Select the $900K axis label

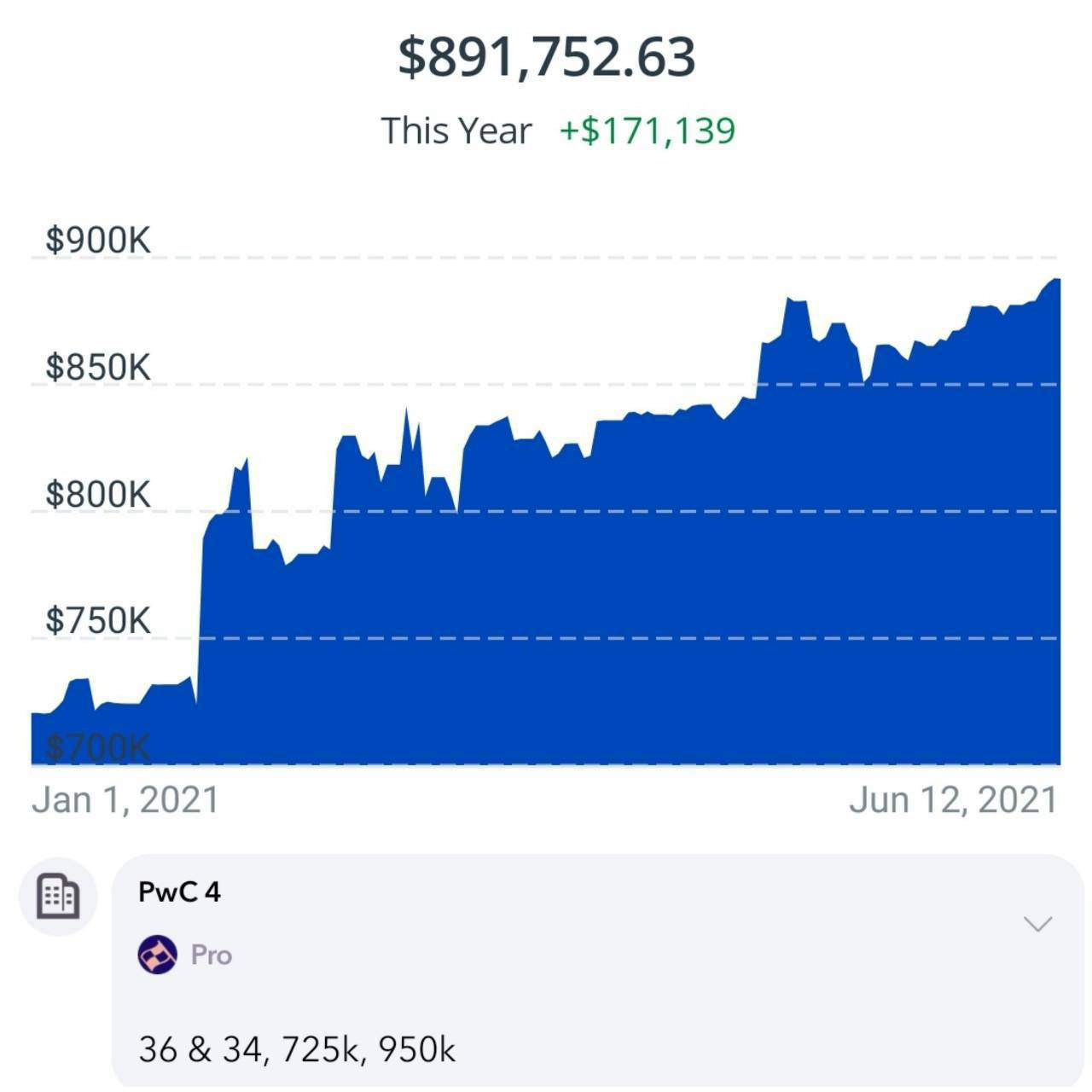[x=98, y=241]
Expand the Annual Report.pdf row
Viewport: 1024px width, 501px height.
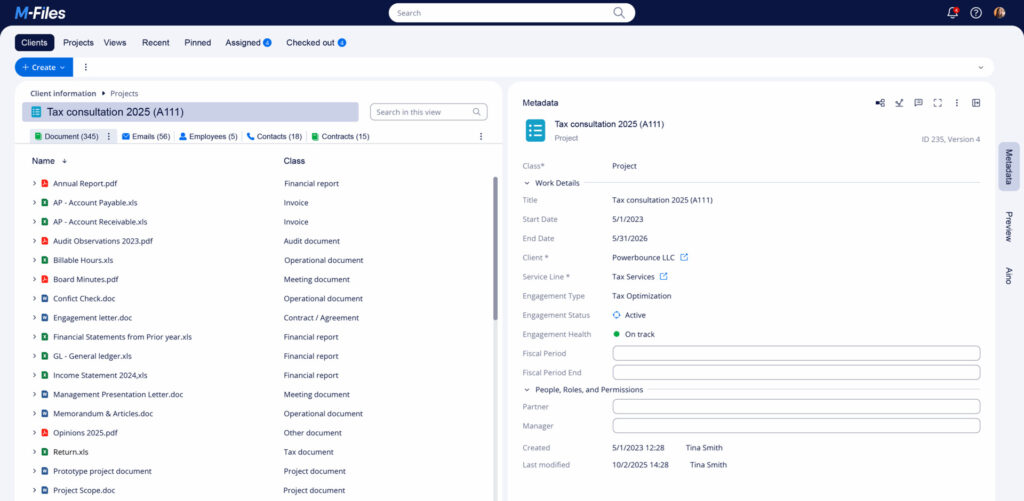[x=34, y=184]
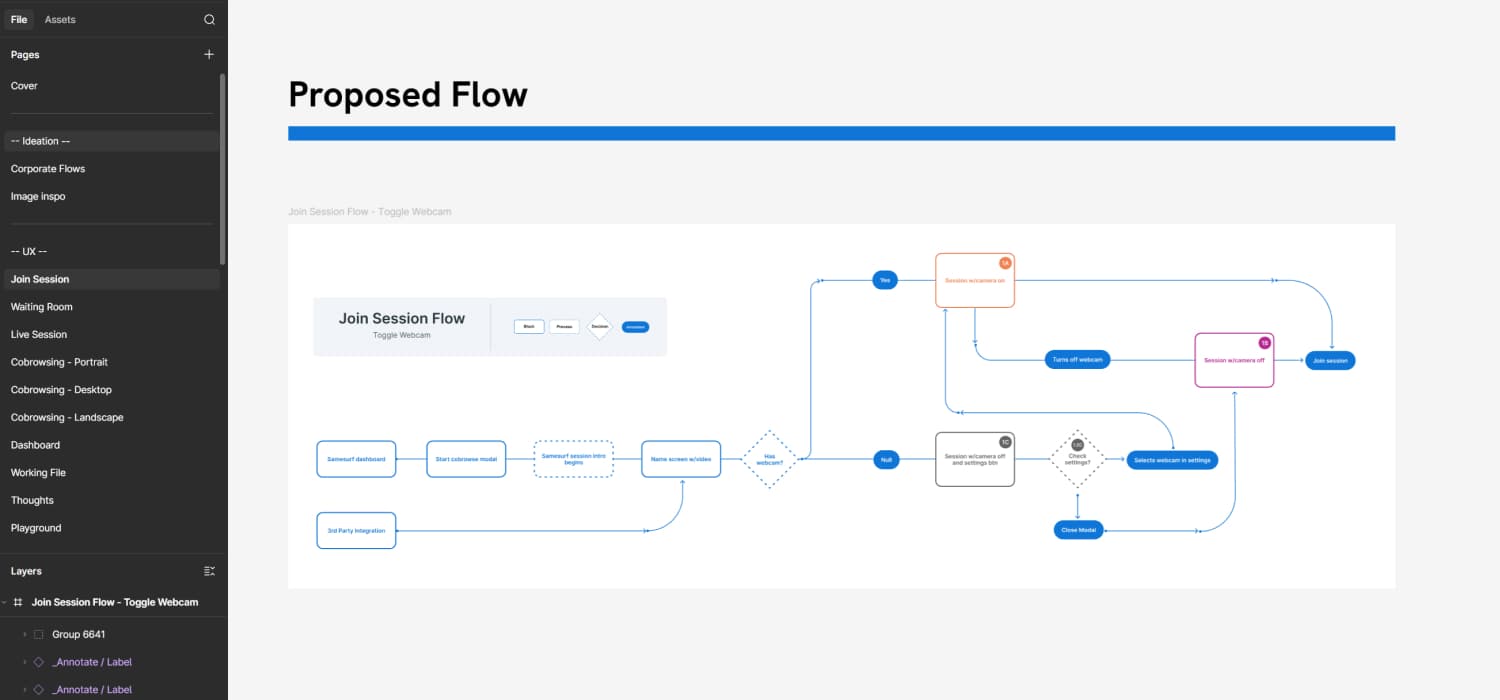
Task: Open the Cover page
Action: [23, 85]

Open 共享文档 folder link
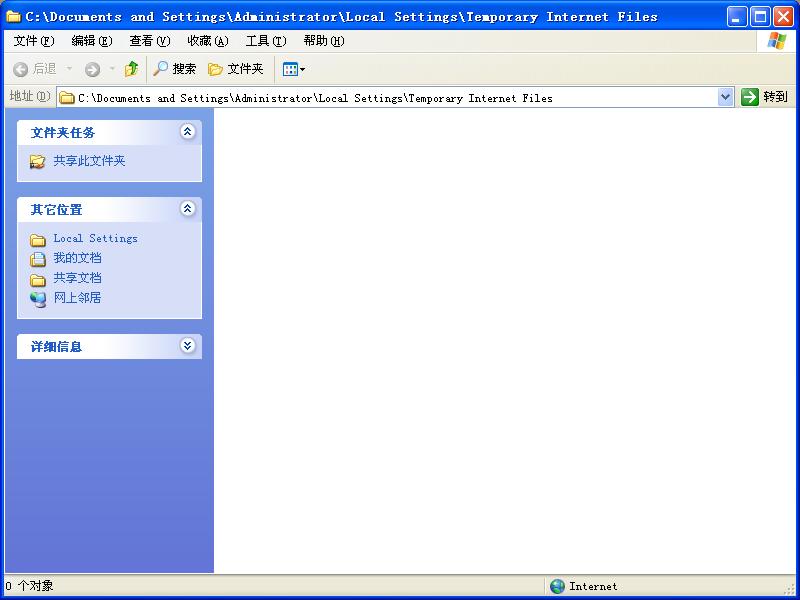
====================
**YOUR OBJECTIVE**
Give back every line of the material exactly as written, but not the pictures.

**REPLY**
Select the $900K axis label

[x=98, y=241]
Expand the Annual Report.pdf row
Viewport: 1024px width, 501px height.
[x=34, y=184]
Task: Open the Cover page
Action: [23, 85]

Open 共享文档 folder link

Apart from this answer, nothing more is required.